Je vais à l’algorithme comme j’imagine que certains de mes ancêtres allaient à l’église. J’y vais pour la compagnie. J’y vais parce que tout le monde y est déjà. J’y vais pour la conversation, ou, les jours où je veux m’asseoir seul, un fac-similé de celle-ci. J’y vais pour qu’on me dise comment vivre mieux, comment penser aux événements actuels, et ce que je devrais désirer.
Dernièrement, l’algorithme m’ennuie. J’entre en ayant l’impression de déjà connaître le sermon que je suis sur le point d’entendre. Les gens se fiancent, souvent dans des champs. Ils vont à Mexico et à Reykjavík. Ils préparent des cocktails, ont des bébés. Je visite l’algorithme curieux de savoir comment d’autres personnes vivent leur vie, mais maintenant je sais qu’il ne m’apprendra pas le bonheur. Il ne fera que tirer mon regard vers de la crème pour les yeux à l’écume de mer et des bottes espagnoles.
Et pourtant j’y vais, espérant une révélation. L’autre jour, j’ai bu un café entier en analysant la rupture soudaine d’un couple dont je pensais que la relation était solide comme le roc. En faisant défiler leurs anciennes photos, je cherchais des miettes de mécontentement. Depuis combien de temps étaient-ils en crise ? Est-ce qu’il est parti, ou est-ce qu’elle l’a fait ? Et n’était-il pas évident pourquoi j’avais besoin de le savoir ? Je devais m’inoculer de leur malheur. Je ne voulais pas que la même chose m’arrive.

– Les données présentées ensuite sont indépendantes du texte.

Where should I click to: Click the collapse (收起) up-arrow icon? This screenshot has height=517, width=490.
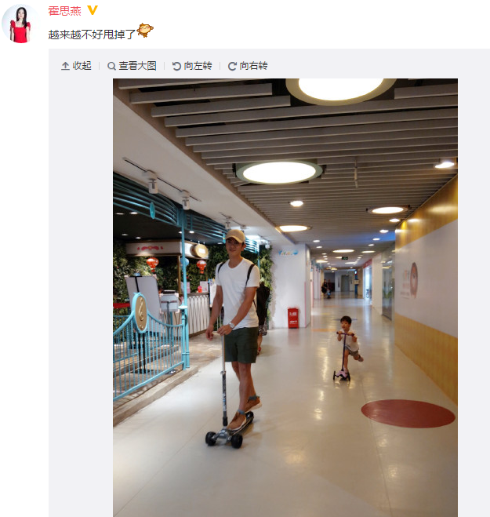[x=65, y=66]
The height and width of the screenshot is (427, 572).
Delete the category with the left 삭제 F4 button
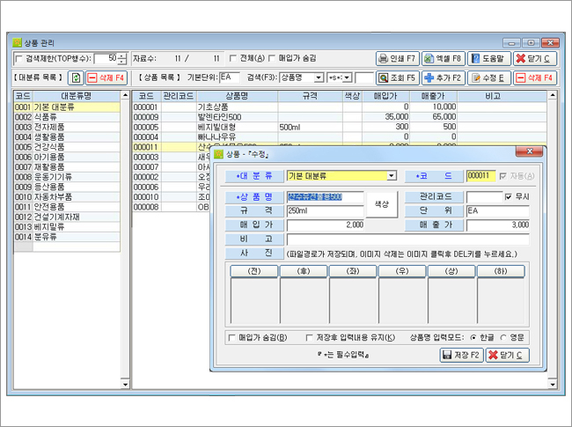[106, 77]

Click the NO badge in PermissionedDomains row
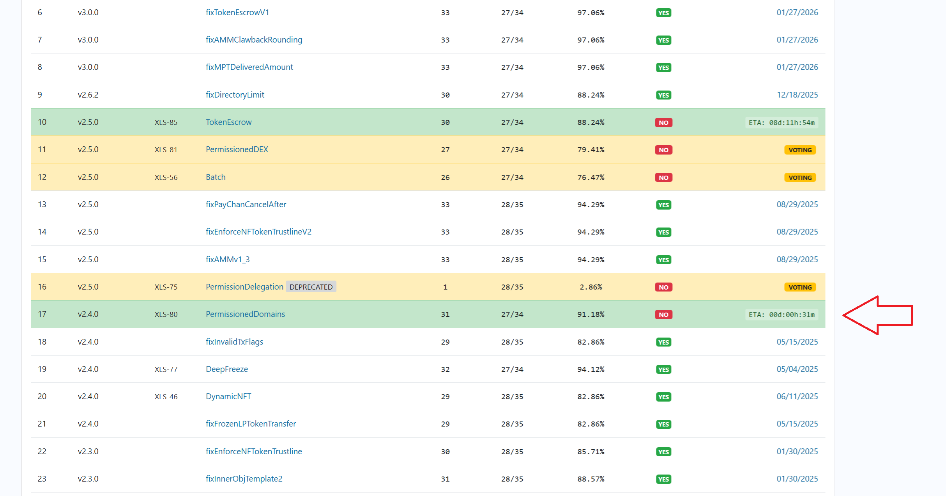[x=663, y=315]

Si l’Église est un lieu pour vénérer Dieu, l’algorithme est un lieu pour entrevoir ce qui, culturellement, l’a remplacé. Avec la sécularisation de l’amour au 19ème siècle, « l’amour de Dieu a été remplacé par l’amour pour un être humain spécifique comme la plus exaltante expérience de la vie », écrit la biographe et critique littéraire Phyllis Rose. Cela explique pourquoi l’algorithme semble le plus impressionné par les photos de partenariats romantiques, et pourquoi les émissions de télé-réalité sur les rencontres dominent constamment les classements d’audience. Nous, primates, prospérons dans un état de dévotion. C’est un mythe social séduisant : que nos problèmes seront résolus si nous nous engageons simplement envers le bon être. L’âme sœur devient la solution miracle à nos maux modernes. Mais si l’amour religieux est remis en question par son éthéréité, l’amour romantique est confronté à la réalité corporelle de la coexistence.

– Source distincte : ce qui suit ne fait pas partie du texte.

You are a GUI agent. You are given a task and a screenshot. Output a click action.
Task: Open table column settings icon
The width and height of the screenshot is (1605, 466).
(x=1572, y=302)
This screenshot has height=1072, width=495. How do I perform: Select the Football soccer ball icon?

J’ai commencé à lire la biographie collective de Rose, Vies parallèles : Cinq mariages victoriens (1983), en août. J’avais décidé de passer le mois sans internet, à manger des fruits à noyau et à préparer ma maison pour que mon petit ami emménage. Dans une récente interview pour Granta, intitulée « Un bon premier mariage est une question de chance », Rose a déclaré qu’elle espérait que Vies parallèles pourrait aider les jeunes à « faire cette transition » de l’individualité à la vie de couple. Méfiante envers le développement personnel, j’aimais l’idée d’apprendre par osmose.

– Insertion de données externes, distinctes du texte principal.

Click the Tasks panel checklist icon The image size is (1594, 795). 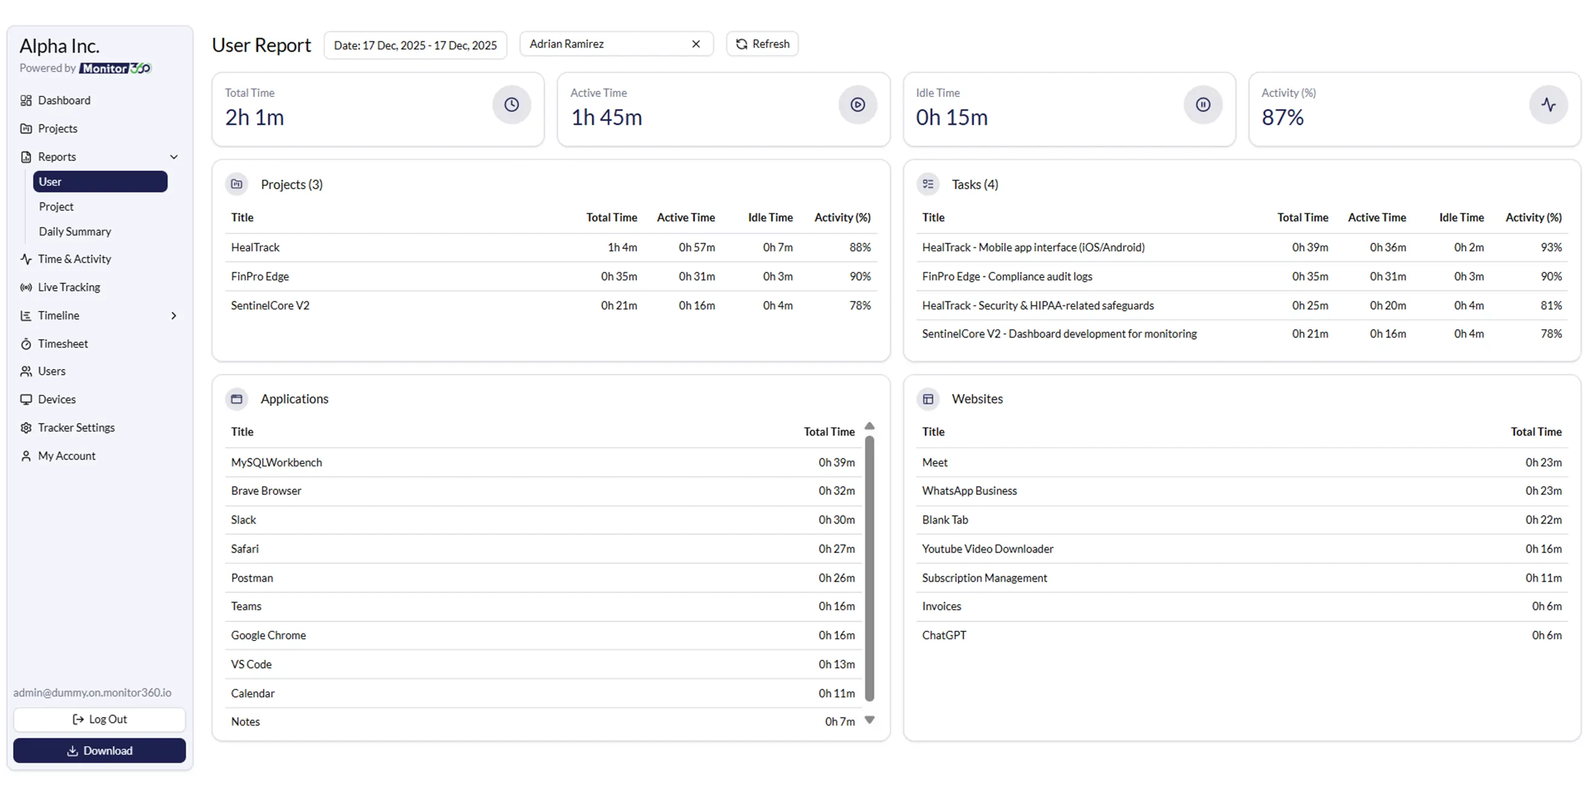coord(928,184)
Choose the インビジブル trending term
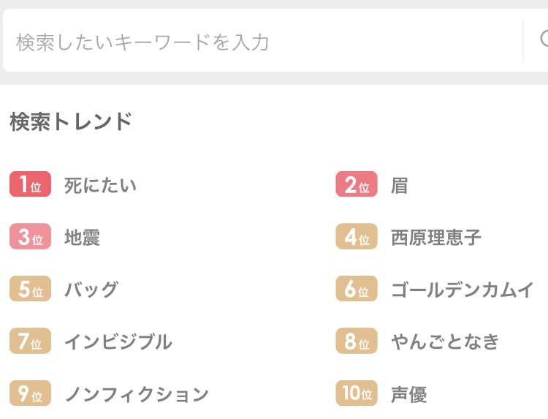This screenshot has height=419, width=548. 118,341
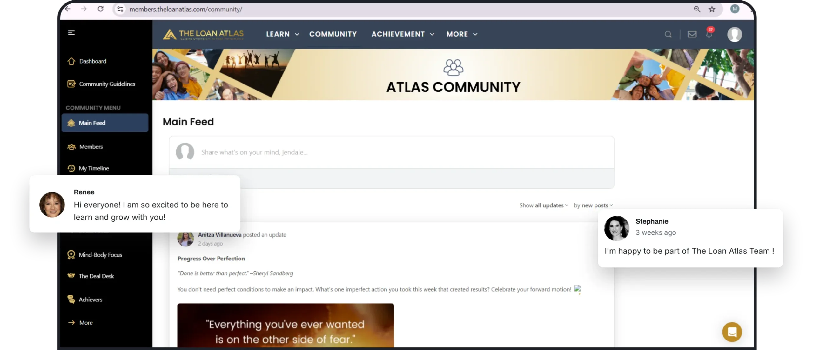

Vies parallèles est une biographie collective de cinq partenariats victoriens renommés, de John Ruskin à John Stuart Mill. Que ce soit en déroulant la nourriture créative de la relation de George Eliot ou l’infidélité frustrante de Charles Dickens, Rose analyse les dynamiques romantiques de chaque couple avec une curiosité empathique. En considérant le couple comme la plus petite unité politique, Vies parallèles ne nous donne pas seulement la permission d’observer, elle normalise l’impulsion. Comme l’écrit Rose dans son introduction : « Le commérage peut être le début de l’enquête morale… Nous sommes désespérément en quête d’informations sur la façon dont les autres vivent parce que nous voulons savoir comment vivre nous-mêmes, pourtant on nous apprend à voir ce désir comme une forme illégitime d’intrusion. » J’ai pensé à un ex — plus riche et plus âgé que moi, avec un diplôme de philosophie — qui m’a un jour fait honte pour avoir parlé de « gens, pas d’idées ». Pourtant, Rose prouve de manière incisive que l’un ne peut être séparé de l’autre. Chaque relation devient un échantillon représentatif des dynamiques sociales plus larges — de genre, de classe, d’âge, de beauté, d’ambition — qui façonnent qui nous sommes ensemble, non seulement à l’époque victorienne, mais aujourd’hui.